Written by Rich Bordner   
Tuesday, 28 July 2009 05:28
"We should celebrate all things spiritual! Afterall, all religions basically teach the same thing: respect and love for one's neighbor and doing good to human kind."
by RichBordner


"We should celebrate all things spiritual! Afterall, all religions basically teach the same thing: respect and love for one's neighbor and doing good to human kind."

This way of thinking is all the rage. The woods are a 'teemin with lawyers, doctors, teachers, and talk show hosts who fervently hold to this brand of pluralism.

Before we tip our hat to such a notion, though, we should evaluate it. Is it really true?

A moment's reflection will tell you this notion is hopelessly bankrupt. For starters, some religions don't have the golden rule. Others don't stress loving one's neighbor. In fact, goodness isn't even on the radar screen with some religions. Past that, even among the religions that have something like the golden rule, it isn't central. If you analyze the central tenets of the world's major religions, for example, you will see they are worlds apart.

Just start with the different faith's concept of God. Lining up the different characteristics of God should cure you of pluralism. The concepts aren't just different, mind you: many of them are contradictory--they can't both be true. For example, God is either personal (Islam, Judaism, Christianity), or He is impersonal (many forms of Hinduism). Either He is a trinity (Christianity), or not (Islam). The same thing happens when you line up each religion's core doctrine on other things.

If you reflect further, you'll see that these can't all be true! God is either personal or impersonal. He either exists or He doesn't. In no case can God be both personal and impersonal, real and fake. Jesus either is the Messiah or He is not. In no case can He be both the Messiah and not the Messiah. When you die, you either are reincarnated, go to heaven, rot in the ground, or hitch a ride on a comet...but you can't do it all!

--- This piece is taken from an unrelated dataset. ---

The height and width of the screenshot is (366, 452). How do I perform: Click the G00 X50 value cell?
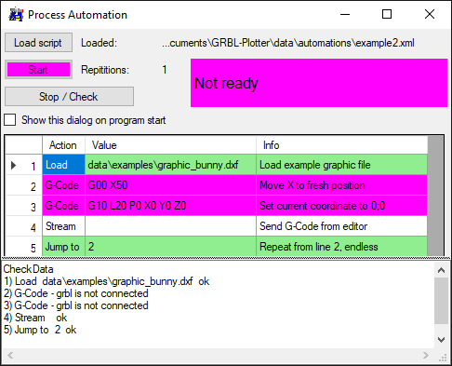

I've heard an objection that when it comes to religion, "what's true for you might not be true for me." Is this a good way of thinking? It is not like we are talking about food tastes, which are subjective. No, these are all claims about what really happens after you die. They apply to reality. That doesn't mean they are false; it just means that they can't all be true.

Another objection is that all this reflects a western way of thinking. In the west, so the argument goes, it is either this OR that, but in the east, many people are comfortable embracing contradiction. A more common way to think in the east when it comes to contradicting beliefs is "both/and."

Is this a good response? No. As Ravi Zacharias often notes, even in the streets of Shanghai, they look both ways when crossing the street, because they understand that that it's either them or the bus, not both. Also, when thinking about spirituality, they choose the both/and way of thinking *instead of* the either/or, not both. No matter how you twist things, you can't get away from the either/or at the end of the day. There's a good reason--it is tethered to reality.

Be skeptical of the grand claims of pluralism. Sure, Gatorade and anti-freeze might both be green liquids, but it's the differences that matter when choosing which to drink!